71. A number of countries relied on the migrant health workforce, benefiting from the fact that this group was in principle exempted from entry bans, and that accelerated work visa delivery was put in place. Several countries therefore facilitated the temporary licensing of doctors with foreign medical degrees (Italy), facilitated recruitment in the national health services (Spain), accelerated current applications for the recognition of foreign qualifications of health professionals (Belgium, Germany, Ireland, Luxembourg, Spain), allowed foreign-trained health workers in non-medical occupations in the health sector (France). The United Kingdom decided that doctors, nurses and paramedics with visas due to expire before 1 October 2020 would have them automatically extended for one year.
72. In the medical sector in particular, the Council of Europe’s “European Qualifications Passport for Refugees” could be more used by member States to facilitate the recognition of competencies and qualifications of refugees without proof of diplomas or equivalences. The passports, delivered on the basis of extensive expert interviews in the area of competency of the refugee, is a tool for refugees’ integration, employment and admission to further studies.Note Currently 10 countries participate in the programme and 458 passports have been delivered.

5 Lessons for Europe from the Covid-19 pandemic and its effect on migrants and refugees

73. The pandemic has shown that in times of crisis and catastrophe, migrants and especially the most vulnerable among them, women and children, must benefit from the same protection as nationals. This is not just in the interest of migrants but in the interests of all (healthcare, sanitary measures, social assistance and support, etc). Solidarity amongst countries is essential in dealing with the pandemic and no single country can work alone.
74. When looking at the consequences of the Covid-19 pandemic for migrants and refugees there are many different concerns that have been highlighted in this report. These range from the impact of closing borders, to negative attitudes towards migrants, including fear of disease and losing jobs, and to deeply worrying examples of violence on borders, pushbacks at sea and refusals to disembark. There are however other dangers around the corner, when one looks at the impact of the pandemic on countries of origin and how they will cope with the emerging health crisis and the economic crisis, including the large-scale fall in remittances. This will, without doubt, create even further migratory pressures in the future. It is therefore essential that member States look beyond their borders to help these countries, even in times when national budgets are stretched to the limit.

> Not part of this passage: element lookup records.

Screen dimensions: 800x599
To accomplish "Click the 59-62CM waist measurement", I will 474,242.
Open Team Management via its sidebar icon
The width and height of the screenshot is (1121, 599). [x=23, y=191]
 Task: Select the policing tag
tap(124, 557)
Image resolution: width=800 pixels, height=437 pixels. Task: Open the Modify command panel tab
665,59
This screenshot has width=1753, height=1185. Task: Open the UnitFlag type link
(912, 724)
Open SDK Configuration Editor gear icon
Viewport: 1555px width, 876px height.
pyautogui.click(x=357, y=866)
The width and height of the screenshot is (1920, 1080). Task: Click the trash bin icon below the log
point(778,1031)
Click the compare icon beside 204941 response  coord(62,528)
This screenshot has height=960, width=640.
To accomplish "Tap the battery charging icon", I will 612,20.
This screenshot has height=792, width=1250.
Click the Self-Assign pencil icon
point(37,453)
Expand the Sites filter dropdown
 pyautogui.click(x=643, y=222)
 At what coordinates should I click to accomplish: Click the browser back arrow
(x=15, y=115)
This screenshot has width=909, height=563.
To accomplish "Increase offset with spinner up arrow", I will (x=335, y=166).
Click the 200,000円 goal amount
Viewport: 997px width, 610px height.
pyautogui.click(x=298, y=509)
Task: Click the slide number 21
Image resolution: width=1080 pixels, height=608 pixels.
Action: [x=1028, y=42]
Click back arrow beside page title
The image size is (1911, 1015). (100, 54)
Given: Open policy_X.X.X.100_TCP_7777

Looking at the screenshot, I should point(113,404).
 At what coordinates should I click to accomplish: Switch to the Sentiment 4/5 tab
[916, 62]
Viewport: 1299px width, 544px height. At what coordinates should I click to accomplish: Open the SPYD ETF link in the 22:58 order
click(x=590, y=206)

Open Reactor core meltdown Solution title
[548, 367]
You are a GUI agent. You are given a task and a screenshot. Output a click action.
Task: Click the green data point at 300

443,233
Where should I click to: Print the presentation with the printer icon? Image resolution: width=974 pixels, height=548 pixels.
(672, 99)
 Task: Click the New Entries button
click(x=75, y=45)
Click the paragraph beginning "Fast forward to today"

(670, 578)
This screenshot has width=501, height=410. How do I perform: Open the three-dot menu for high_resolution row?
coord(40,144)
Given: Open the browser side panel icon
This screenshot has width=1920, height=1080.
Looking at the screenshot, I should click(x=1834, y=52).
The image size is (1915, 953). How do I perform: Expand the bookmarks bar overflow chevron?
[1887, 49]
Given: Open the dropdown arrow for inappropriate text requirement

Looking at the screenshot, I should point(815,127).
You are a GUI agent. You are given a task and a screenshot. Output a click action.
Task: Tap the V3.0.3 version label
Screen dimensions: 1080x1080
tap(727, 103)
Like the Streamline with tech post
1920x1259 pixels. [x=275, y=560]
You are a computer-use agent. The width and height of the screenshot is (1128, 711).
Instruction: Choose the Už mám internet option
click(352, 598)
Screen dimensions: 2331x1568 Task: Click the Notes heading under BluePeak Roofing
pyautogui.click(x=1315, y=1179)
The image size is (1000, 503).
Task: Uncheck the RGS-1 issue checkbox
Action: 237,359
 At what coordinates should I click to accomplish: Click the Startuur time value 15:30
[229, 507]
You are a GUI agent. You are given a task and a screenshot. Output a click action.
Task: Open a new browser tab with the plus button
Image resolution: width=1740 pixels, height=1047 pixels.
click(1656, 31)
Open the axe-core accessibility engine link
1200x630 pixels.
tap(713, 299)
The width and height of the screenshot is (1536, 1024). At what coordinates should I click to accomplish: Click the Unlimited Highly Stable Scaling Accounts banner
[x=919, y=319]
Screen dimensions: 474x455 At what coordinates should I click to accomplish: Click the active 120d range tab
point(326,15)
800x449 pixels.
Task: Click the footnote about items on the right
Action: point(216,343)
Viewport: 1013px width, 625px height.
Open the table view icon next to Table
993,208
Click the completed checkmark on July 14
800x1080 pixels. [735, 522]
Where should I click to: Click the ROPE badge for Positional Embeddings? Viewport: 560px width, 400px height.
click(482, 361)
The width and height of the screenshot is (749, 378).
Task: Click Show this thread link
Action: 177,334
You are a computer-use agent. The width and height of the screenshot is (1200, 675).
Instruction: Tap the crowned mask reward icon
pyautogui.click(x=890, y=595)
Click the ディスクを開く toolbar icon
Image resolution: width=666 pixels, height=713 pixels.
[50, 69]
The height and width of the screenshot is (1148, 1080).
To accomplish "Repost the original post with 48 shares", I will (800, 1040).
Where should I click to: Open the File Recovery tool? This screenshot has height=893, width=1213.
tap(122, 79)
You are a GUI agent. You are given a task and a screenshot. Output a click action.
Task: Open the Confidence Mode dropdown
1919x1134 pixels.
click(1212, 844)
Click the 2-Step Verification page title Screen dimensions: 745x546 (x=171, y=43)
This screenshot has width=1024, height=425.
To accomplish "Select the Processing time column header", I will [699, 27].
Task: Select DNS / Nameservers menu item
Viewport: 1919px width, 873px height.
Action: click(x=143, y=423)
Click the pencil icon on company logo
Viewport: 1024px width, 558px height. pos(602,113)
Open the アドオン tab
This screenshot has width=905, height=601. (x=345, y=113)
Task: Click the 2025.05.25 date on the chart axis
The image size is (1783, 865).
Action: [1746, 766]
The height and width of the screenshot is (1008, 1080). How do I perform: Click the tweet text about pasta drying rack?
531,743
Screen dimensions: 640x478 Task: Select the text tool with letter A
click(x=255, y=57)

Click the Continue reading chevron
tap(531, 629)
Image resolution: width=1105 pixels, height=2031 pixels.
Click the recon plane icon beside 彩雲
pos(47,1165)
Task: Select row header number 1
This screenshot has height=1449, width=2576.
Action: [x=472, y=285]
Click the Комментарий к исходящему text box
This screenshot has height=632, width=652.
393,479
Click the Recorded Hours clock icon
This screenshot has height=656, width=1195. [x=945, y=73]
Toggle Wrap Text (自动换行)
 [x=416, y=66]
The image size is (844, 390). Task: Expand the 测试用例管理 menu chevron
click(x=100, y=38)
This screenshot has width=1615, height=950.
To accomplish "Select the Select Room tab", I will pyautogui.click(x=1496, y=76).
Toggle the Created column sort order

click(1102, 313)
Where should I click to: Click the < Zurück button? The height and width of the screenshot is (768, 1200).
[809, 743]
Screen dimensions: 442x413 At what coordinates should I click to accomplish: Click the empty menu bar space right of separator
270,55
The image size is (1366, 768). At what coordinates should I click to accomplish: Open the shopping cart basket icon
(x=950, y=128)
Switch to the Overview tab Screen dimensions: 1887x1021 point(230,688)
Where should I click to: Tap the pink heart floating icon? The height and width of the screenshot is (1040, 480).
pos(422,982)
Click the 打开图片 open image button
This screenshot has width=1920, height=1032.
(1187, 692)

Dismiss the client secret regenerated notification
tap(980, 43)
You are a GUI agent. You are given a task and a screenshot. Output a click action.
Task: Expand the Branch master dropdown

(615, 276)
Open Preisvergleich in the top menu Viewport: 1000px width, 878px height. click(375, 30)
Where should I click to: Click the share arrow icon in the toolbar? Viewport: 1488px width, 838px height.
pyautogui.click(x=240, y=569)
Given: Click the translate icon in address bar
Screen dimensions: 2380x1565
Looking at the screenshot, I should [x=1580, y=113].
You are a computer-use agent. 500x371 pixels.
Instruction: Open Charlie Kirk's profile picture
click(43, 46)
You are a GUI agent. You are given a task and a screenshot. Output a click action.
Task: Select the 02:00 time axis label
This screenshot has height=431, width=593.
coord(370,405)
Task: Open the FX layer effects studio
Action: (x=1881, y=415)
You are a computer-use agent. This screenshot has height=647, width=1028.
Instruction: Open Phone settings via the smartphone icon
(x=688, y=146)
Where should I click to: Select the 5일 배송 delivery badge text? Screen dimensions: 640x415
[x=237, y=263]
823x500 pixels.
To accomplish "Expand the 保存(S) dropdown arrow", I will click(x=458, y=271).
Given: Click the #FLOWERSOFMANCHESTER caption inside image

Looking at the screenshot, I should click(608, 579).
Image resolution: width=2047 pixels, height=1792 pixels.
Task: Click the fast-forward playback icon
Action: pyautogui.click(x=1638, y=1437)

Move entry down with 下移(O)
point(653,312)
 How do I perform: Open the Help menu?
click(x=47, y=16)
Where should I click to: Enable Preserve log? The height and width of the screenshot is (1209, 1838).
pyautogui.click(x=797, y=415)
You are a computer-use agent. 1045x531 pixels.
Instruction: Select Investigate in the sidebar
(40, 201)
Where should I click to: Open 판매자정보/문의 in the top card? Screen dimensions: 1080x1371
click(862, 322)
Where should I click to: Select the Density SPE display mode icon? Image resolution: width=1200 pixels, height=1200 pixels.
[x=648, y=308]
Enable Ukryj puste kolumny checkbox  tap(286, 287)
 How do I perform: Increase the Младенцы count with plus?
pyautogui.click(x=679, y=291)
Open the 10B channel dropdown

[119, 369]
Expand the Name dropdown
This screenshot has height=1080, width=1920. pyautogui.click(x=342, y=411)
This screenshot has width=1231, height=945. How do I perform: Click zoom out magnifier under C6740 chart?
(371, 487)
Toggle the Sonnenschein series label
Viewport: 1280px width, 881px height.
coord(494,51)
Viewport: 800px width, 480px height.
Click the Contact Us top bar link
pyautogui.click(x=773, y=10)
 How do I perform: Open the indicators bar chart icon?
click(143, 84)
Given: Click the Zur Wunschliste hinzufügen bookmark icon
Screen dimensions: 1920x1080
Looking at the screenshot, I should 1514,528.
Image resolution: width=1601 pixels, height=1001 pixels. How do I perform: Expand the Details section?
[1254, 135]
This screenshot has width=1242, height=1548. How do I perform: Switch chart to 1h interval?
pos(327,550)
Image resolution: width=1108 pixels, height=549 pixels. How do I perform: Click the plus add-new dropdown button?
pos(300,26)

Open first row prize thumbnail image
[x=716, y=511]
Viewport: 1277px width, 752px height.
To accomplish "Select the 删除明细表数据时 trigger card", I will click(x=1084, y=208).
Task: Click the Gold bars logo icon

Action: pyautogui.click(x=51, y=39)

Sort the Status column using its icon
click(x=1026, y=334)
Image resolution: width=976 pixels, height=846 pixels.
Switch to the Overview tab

75. There are certain positive lessons to be learned from the Covid-19 pandemic. There has been a show of solidarity by certain countries for certain particular problems, for example resettlement of unaccompanied minors, some countries have relaxed immigration detention, opened up the possibility for asylum seekers to work, or examined further regularisation programmes for irregular migrants. Furthermore, there have not, so far, been catastrophic deadly outbreaks in the cramped conditions of many of the camps, but this could change rapidly.
76. With a resurgence of the virus in many European countries after the summer months, now more than ever, countries have to learn from the experience so far. No country can solve the pandemic or the issues of migration and asylum on their own, these are global phenomena, which require countries, governments, parliamentarians and organisations to work together in a spirit of solidarity.